(Stored items)
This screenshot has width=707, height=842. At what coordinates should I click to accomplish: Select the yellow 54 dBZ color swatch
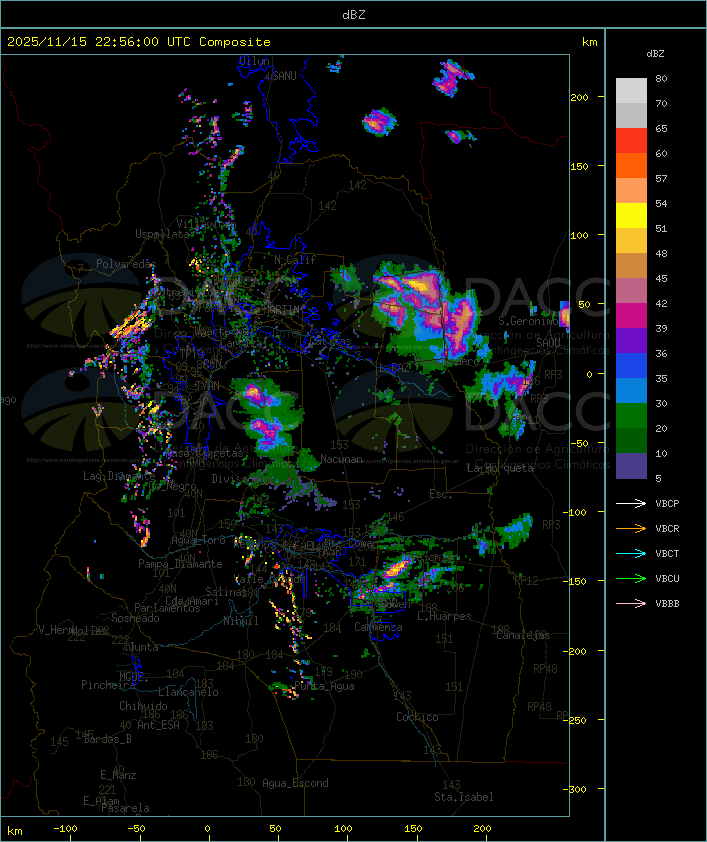pos(631,215)
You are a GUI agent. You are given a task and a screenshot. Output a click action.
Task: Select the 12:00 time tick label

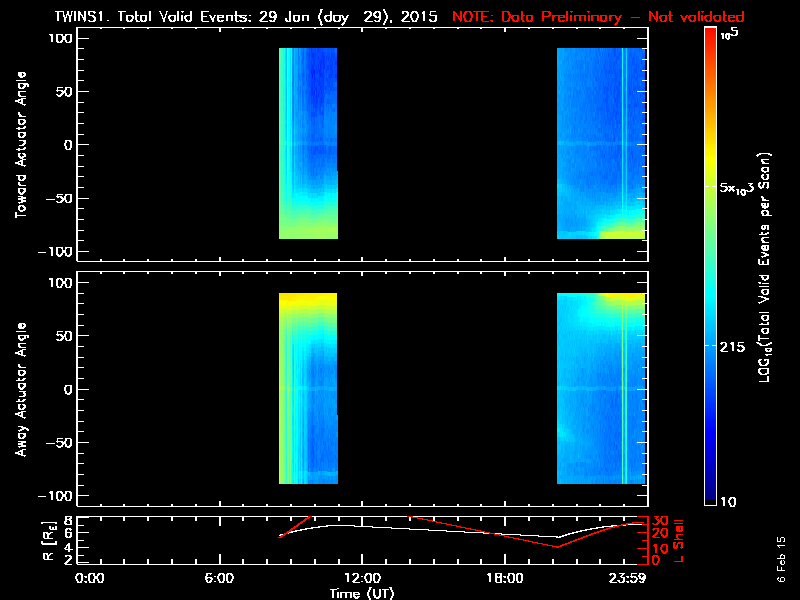362,578
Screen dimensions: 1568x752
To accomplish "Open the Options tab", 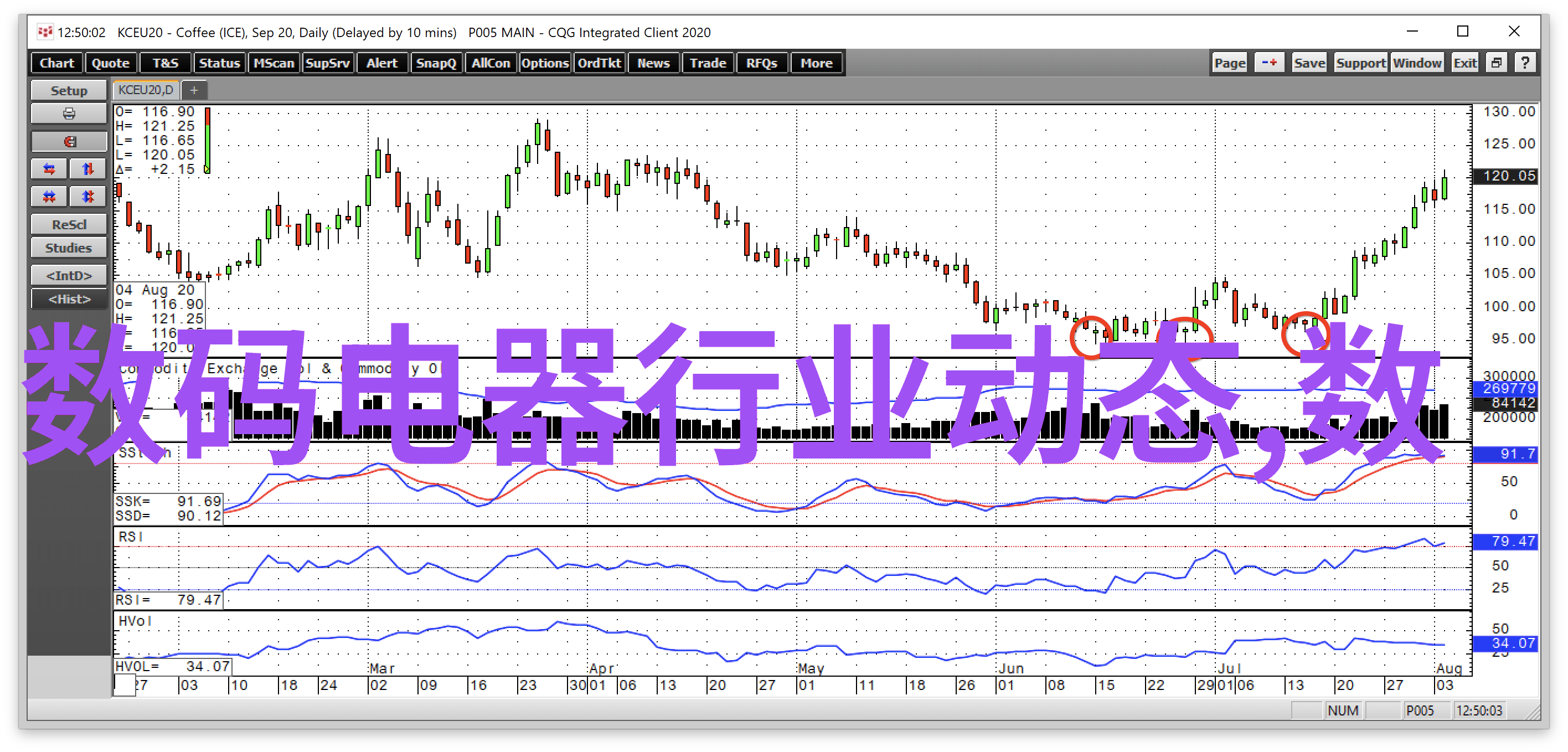I will 543,62.

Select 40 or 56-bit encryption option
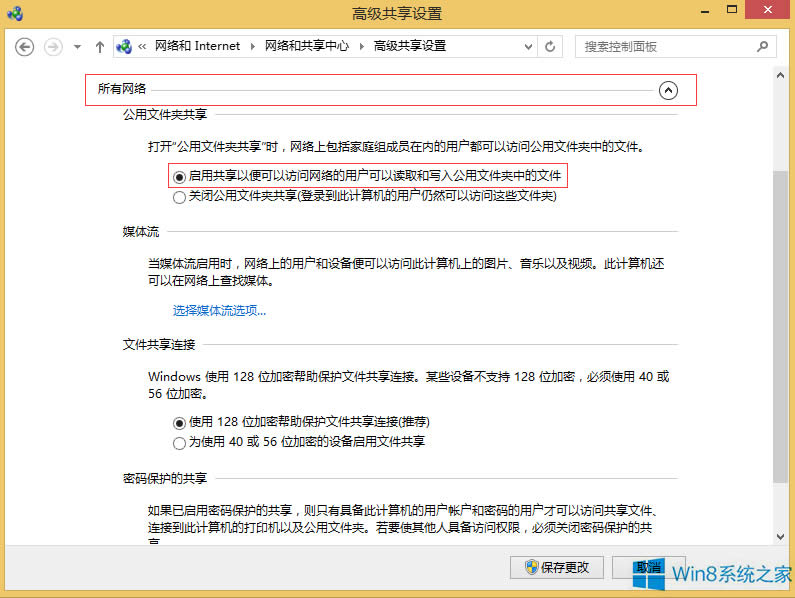click(x=180, y=442)
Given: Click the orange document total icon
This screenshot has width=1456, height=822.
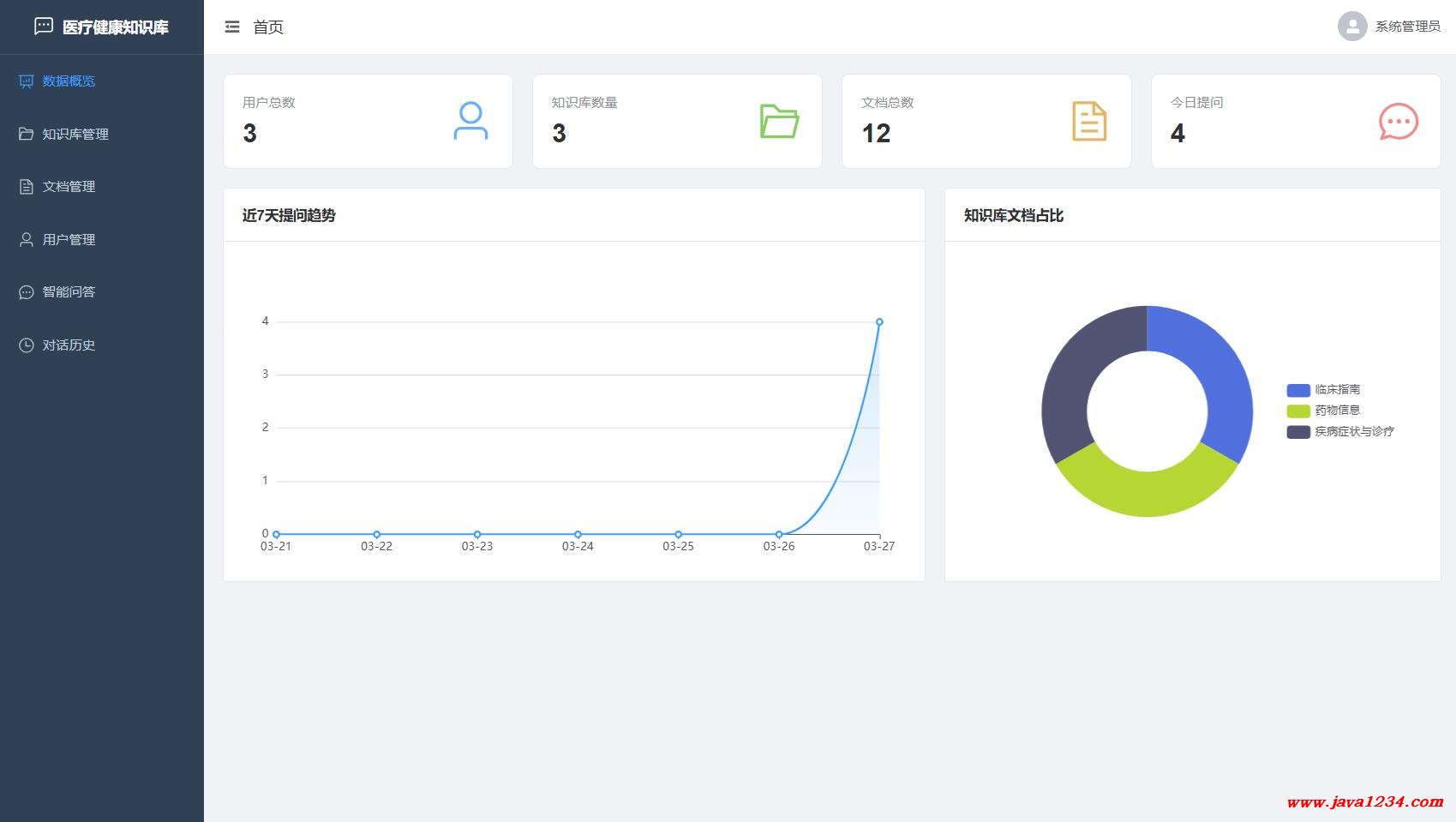Looking at the screenshot, I should pyautogui.click(x=1089, y=121).
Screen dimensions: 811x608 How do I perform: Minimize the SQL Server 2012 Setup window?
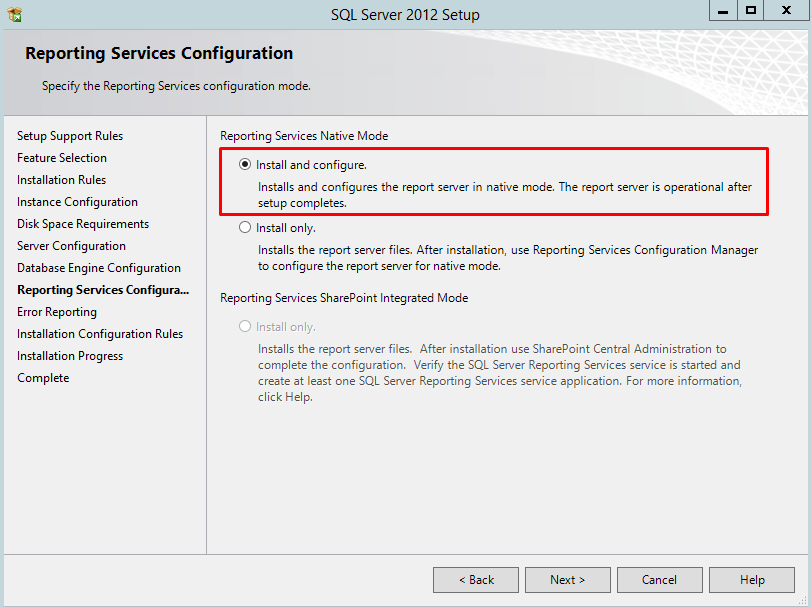pyautogui.click(x=723, y=11)
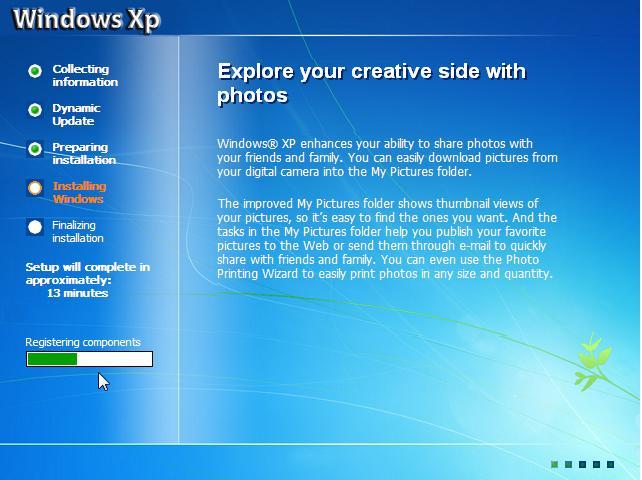The height and width of the screenshot is (480, 642).
Task: Select the Preparing installation completed bullet
Action: coord(35,149)
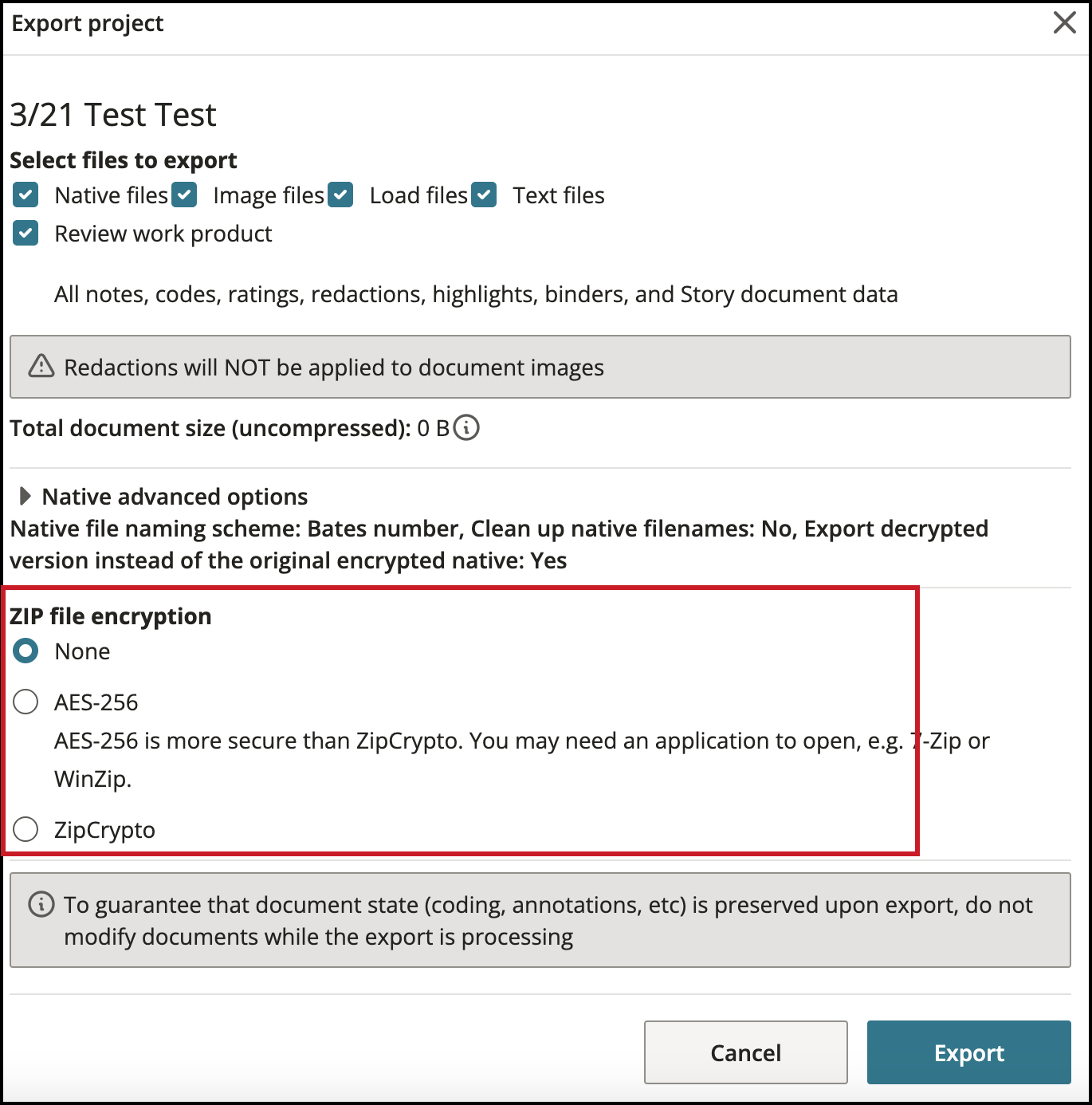1092x1105 pixels.
Task: Uncheck the Text files checkbox
Action: tap(484, 195)
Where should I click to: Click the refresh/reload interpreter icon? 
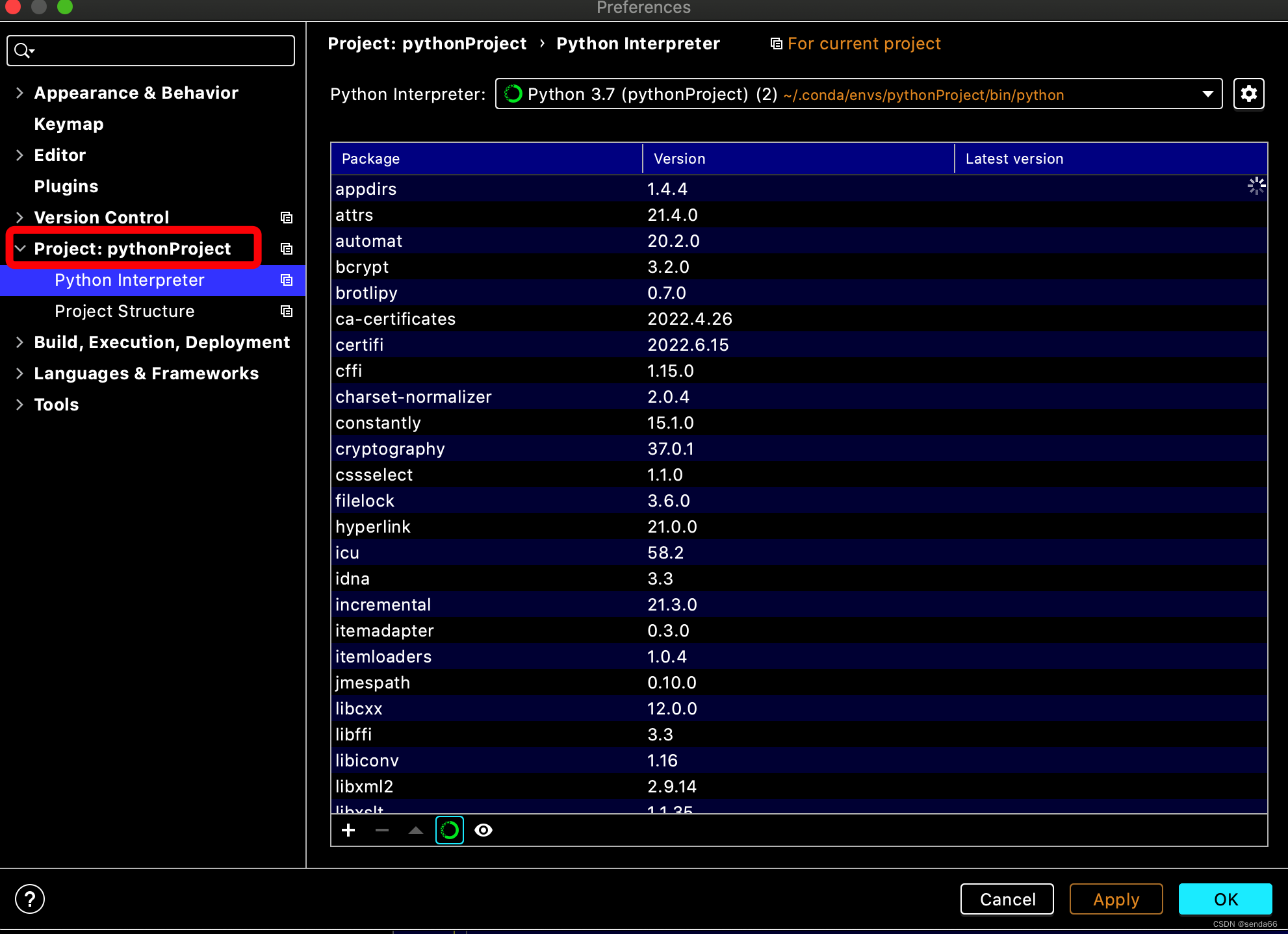coord(448,830)
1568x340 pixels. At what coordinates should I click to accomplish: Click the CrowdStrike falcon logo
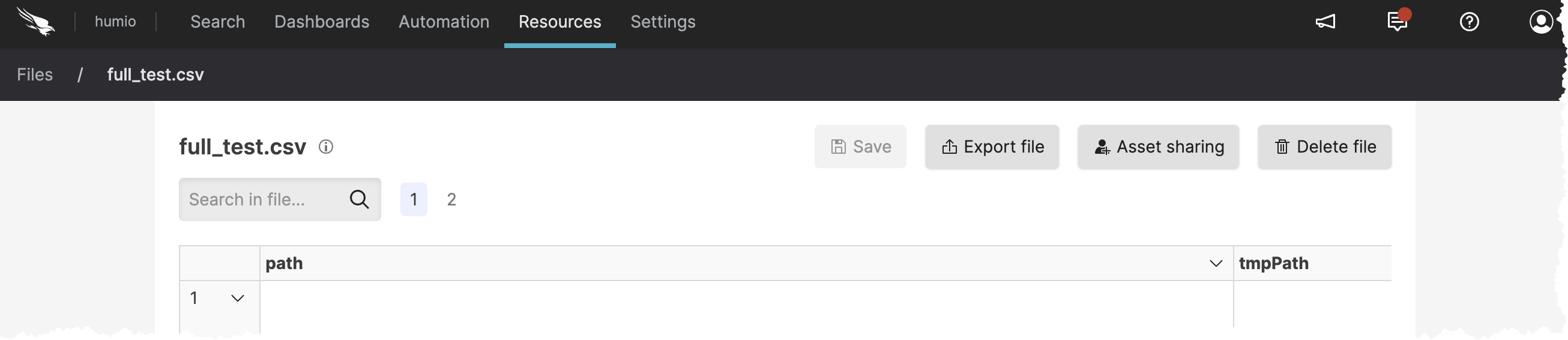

### TO DO
From the line that includes "Given: Click the orange document total icon" on down to the last line of the entries above, set down each line exactly, leaving out the pictures.

### RESULT FOR THIS EXERCISE
Given: Click the orange document total icon
This screenshot has width=1456, height=822.
Looking at the screenshot, I should pyautogui.click(x=1089, y=121).
Screen dimensions: 811x608 How do I perform: Minimize the SQL Server 2012 Setup window?
pyautogui.click(x=723, y=11)
The height and width of the screenshot is (480, 642).
Task: Select the Preparing installation completed bullet
Action: coord(35,149)
1092x1105 pixels.
Task: Uncheck the Text files checkbox
Action: tap(484, 195)
Where should I click to: Click the refresh/reload interpreter icon? 
coord(448,830)
1568x340 pixels. At what coordinates should I click to accomplish: Click the CrowdStrike falcon logo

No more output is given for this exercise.